Points about language support for 292

Alex Buckley Alex.Buckley at Sun.COM
Thu Apr 30 15:15:08 PDT 2009


Hi John,

1.1: "The complete lack of supertypes makes it an unusual type, on a par 
with Object."

But InvokeDynamic is defined as a class with a superclass of Object a 
few lines earlier. The text in () looks redundant.

1.5: As the JVM executes, checked exceptions may be produced by any 
invokedynamic call.

Please don't put "JVM" and "checked exceptions" in the same sentence! 
More importantly, I don't agree with "the possibility of a missed catch 
of a checked exception is not considered to be a hazard." An exception 
handler further up the stack that catches unchecked exceptions will miss 
it, and the program will in all likelihood stop.

In other words, this is a relaxation too far of static exception 
checking. One option is to have InvokeDynamic.foo() claim to throw all 
possible checked exceptions. If one actually leaks back to the call site 
from a dynamic language's runtime, it should be caught right there.

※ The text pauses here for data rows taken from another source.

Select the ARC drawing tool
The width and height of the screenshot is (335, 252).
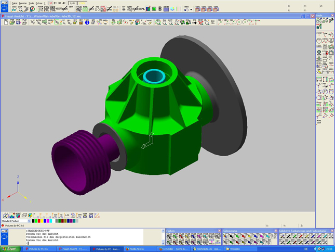[331, 34]
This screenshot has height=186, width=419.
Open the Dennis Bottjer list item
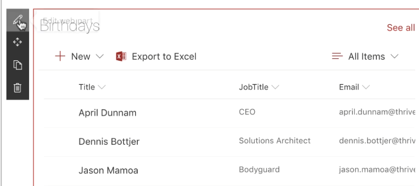click(109, 141)
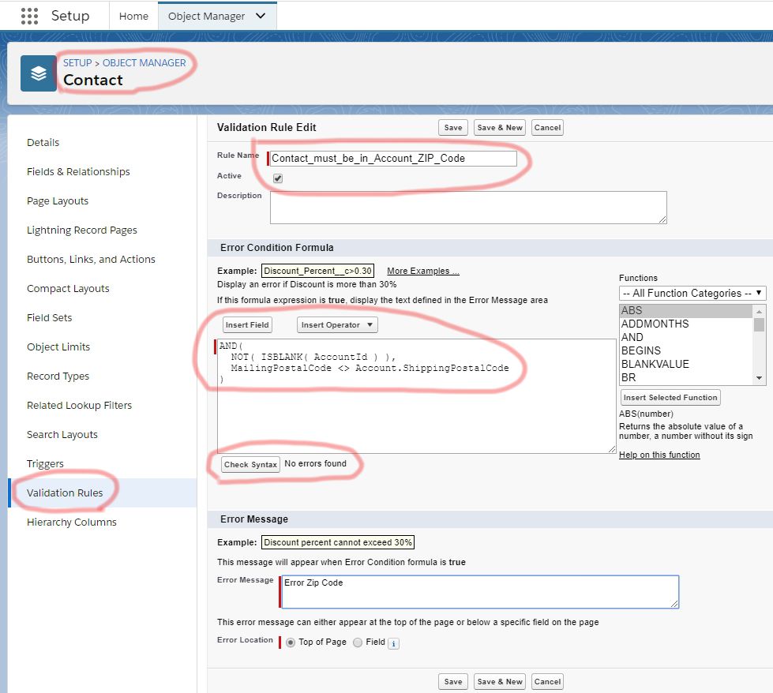Click the Contact object icon in header
The height and width of the screenshot is (693, 773).
(x=38, y=72)
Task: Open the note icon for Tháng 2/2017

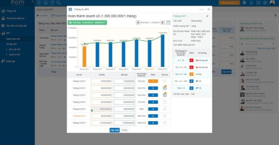Action: coord(165,88)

Another option, and perhaps a better one since it partitions 
InvokeDynamic off from checked exceptions entirely, is to specify that 
its infinite static methods can throw only unchecked exceptions (or one 
in particular, if you like). An implementation would have to wrap 
checked exceptions.

Neal: InvokeDynamic IS now a reference type. Regarding <..> to indicate 
return type for a dynamic call site, how does C# denote that?